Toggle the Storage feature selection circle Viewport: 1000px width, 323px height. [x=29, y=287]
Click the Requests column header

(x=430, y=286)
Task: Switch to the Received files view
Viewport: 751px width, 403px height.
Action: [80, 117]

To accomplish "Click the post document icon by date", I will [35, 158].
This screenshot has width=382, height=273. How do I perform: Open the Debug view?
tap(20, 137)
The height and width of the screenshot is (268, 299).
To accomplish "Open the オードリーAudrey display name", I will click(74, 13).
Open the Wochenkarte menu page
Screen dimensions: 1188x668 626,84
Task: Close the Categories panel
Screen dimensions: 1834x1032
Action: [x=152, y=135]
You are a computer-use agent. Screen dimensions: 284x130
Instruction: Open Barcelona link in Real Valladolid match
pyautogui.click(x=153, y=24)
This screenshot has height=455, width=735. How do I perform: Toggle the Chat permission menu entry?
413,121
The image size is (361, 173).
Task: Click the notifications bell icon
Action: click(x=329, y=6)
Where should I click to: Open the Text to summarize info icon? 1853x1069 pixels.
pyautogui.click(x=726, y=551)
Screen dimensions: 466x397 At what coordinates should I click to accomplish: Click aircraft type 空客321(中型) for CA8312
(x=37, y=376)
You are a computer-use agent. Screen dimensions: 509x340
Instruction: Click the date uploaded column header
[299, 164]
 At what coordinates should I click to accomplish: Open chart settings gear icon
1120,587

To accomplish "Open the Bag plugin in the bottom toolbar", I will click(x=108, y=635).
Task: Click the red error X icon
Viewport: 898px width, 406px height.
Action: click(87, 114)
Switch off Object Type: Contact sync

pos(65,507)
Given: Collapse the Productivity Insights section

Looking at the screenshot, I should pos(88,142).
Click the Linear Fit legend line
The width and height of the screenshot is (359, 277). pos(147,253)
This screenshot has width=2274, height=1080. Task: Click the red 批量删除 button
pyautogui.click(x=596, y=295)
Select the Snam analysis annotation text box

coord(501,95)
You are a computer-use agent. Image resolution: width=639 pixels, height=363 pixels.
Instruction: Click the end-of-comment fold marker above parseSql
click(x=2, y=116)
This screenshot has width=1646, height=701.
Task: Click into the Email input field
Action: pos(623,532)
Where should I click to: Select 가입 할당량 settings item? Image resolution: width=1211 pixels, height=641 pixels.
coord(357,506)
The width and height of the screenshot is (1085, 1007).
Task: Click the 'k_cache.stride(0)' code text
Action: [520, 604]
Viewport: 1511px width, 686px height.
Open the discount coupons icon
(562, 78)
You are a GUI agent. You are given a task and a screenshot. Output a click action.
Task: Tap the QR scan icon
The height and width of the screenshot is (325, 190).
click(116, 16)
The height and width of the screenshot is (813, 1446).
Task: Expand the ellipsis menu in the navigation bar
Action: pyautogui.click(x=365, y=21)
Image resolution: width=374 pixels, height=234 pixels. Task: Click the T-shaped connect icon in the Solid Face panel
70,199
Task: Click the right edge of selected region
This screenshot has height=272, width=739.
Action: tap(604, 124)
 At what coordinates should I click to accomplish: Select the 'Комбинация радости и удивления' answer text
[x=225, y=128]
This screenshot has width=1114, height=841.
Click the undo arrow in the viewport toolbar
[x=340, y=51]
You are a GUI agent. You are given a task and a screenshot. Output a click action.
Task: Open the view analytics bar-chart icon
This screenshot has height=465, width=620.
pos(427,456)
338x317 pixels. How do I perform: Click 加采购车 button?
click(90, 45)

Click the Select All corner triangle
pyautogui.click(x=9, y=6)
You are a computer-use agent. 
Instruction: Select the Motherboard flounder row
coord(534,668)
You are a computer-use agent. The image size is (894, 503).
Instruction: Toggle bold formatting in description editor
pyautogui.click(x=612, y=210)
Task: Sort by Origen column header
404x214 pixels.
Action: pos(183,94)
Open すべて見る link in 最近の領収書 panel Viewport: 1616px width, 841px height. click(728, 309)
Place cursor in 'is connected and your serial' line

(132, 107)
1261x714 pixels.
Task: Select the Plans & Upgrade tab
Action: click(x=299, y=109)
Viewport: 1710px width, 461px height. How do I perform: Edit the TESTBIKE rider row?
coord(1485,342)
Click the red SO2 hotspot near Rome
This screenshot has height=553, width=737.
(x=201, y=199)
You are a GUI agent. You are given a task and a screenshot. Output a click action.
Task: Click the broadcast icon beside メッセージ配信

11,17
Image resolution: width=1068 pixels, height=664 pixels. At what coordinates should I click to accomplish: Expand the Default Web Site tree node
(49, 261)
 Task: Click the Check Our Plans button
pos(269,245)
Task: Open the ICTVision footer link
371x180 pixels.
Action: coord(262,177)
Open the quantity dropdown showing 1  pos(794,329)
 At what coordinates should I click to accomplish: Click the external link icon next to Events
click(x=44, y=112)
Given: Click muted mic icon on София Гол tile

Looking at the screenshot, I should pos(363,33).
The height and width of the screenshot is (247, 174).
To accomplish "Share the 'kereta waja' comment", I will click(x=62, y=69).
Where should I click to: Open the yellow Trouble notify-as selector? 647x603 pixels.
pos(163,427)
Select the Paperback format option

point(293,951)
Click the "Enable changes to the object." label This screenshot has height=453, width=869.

** Directions **
Copy all the records above line for line, with no changes.

** Answer below **
Toggle the Storage feature selection circle Viewport: 1000px width, 323px height. [x=29, y=287]
Click the Requests column header

(x=430, y=286)
Task: Switch to the Received files view
Viewport: 751px width, 403px height.
Action: [80, 117]

To accomplish "Click the post document icon by date", I will [35, 158].
This screenshot has width=382, height=273. How do I perform: Open the Debug view?
tap(20, 137)
The height and width of the screenshot is (268, 299).
To accomplish "Open the オードリーAudrey display name", I will click(74, 13).
Open the Wochenkarte menu page
Screen dimensions: 1188x668 626,84
Task: Close the Categories panel
Screen dimensions: 1834x1032
Action: [x=152, y=135]
You are a computer-use agent. Screen dimensions: 284x130
Instruction: Open Barcelona link in Real Valladolid match
pyautogui.click(x=153, y=24)
This screenshot has height=455, width=735. How do I perform: Toggle the Chat permission menu entry?
413,121
The image size is (361, 173).
Task: Click the notifications bell icon
Action: click(x=329, y=6)
Where should I click to: Open the Text to summarize info icon? 1853x1069 pixels.
pyautogui.click(x=726, y=551)
Screen dimensions: 466x397 At what coordinates should I click to accomplish: Click aircraft type 空客321(中型) for CA8312
(x=37, y=376)
You are a computer-use agent. Screen dimensions: 509x340
Instruction: Click the date uploaded column header
[299, 164]
 At what coordinates should I click to accomplish: Open chart settings gear icon
1120,587

To accomplish "Open the Bag plugin in the bottom toolbar", I will click(x=108, y=635).
Task: Click the red error X icon
Viewport: 898px width, 406px height.
Action: click(87, 114)
Switch off Object Type: Contact sync

pos(65,507)
Given: Collapse the Productivity Insights section

Looking at the screenshot, I should pos(88,142).
Click the Linear Fit legend line
The width and height of the screenshot is (359, 277). pos(147,253)
This screenshot has width=2274, height=1080. Task: Click the red 批量删除 button
pyautogui.click(x=596, y=295)
Select the Snam analysis annotation text box

coord(501,95)
You are a computer-use agent. Image resolution: width=639 pixels, height=363 pixels.
Instruction: Click the end-of-comment fold marker above parseSql
click(x=2, y=116)
This screenshot has width=1646, height=701.
Task: Click into the Email input field
Action: pos(623,532)
Where should I click to: Select 가입 할당량 settings item? Image resolution: width=1211 pixels, height=641 pixels.
coord(357,506)
The width and height of the screenshot is (1085, 1007).
Task: Click the 'k_cache.stride(0)' code text
Action: [520, 604]
Viewport: 1511px width, 686px height.
Open the discount coupons icon
(562, 78)
You are a GUI agent. You are given a task and a screenshot. Output a click action.
Task: Tap the QR scan icon
The height and width of the screenshot is (325, 190).
click(116, 16)
The height and width of the screenshot is (813, 1446).
Task: Expand the ellipsis menu in the navigation bar
Action: pyautogui.click(x=365, y=21)
Image resolution: width=374 pixels, height=234 pixels. Task: Click the T-shaped connect icon in the Solid Face panel
70,199
Task: Click the right edge of selected region
This screenshot has height=272, width=739.
Action: tap(604, 124)
 At what coordinates should I click to accomplish: Select the 'Комбинация радости и удивления' answer text
[x=225, y=128]
This screenshot has width=1114, height=841.
Click the undo arrow in the viewport toolbar
[x=340, y=51]
You are a GUI agent. You are given a task and a screenshot. Output a click action.
Task: Open the view analytics bar-chart icon
This screenshot has height=465, width=620.
pos(427,456)
338x317 pixels. How do I perform: Click 加采购车 button?
click(90, 45)

Click the Select All corner triangle
pyautogui.click(x=9, y=6)
You are a computer-use agent. 
Instruction: Select the Motherboard flounder row
coord(534,668)
You are a computer-use agent. The image size is (894, 503).
Instruction: Toggle bold formatting in description editor
pyautogui.click(x=612, y=210)
Task: Sort by Origen column header
404x214 pixels.
Action: pos(183,94)
Open すべて見る link in 最近の領収書 panel Viewport: 1616px width, 841px height. click(728, 309)
Place cursor in 'is connected and your serial' line

(132, 107)
1261x714 pixels.
Task: Select the Plans & Upgrade tab
Action: click(x=299, y=109)
Viewport: 1710px width, 461px height. How do I perform: Edit the TESTBIKE rider row?
coord(1485,342)
Click the red SO2 hotspot near Rome
This screenshot has height=553, width=737.
(x=201, y=199)
You are a GUI agent. You are given a task and a screenshot. Output a click action.
Task: Click the broadcast icon beside メッセージ配信

11,17
Image resolution: width=1068 pixels, height=664 pixels. At what coordinates should I click to accomplish: Expand the Default Web Site tree node
(49, 261)
 Task: Click the Check Our Plans button
pos(269,245)
Task: Open the ICTVision footer link
371x180 pixels.
Action: coord(262,177)
Open the quantity dropdown showing 1  pos(794,329)
 At what coordinates should I click to accomplish: Click the external link icon next to Events
click(x=44, y=112)
Given: Click muted mic icon on София Гол tile

Looking at the screenshot, I should pos(363,33).
The height and width of the screenshot is (247, 174).
To accomplish "Share the 'kereta waja' comment", I will click(x=62, y=69).
Where should I click to: Open the yellow Trouble notify-as selector? 647x603 pixels.
pos(163,427)
Select the Paperback format option

point(293,951)
Click the "Enable changes to the object." label This screenshot has height=453, width=869.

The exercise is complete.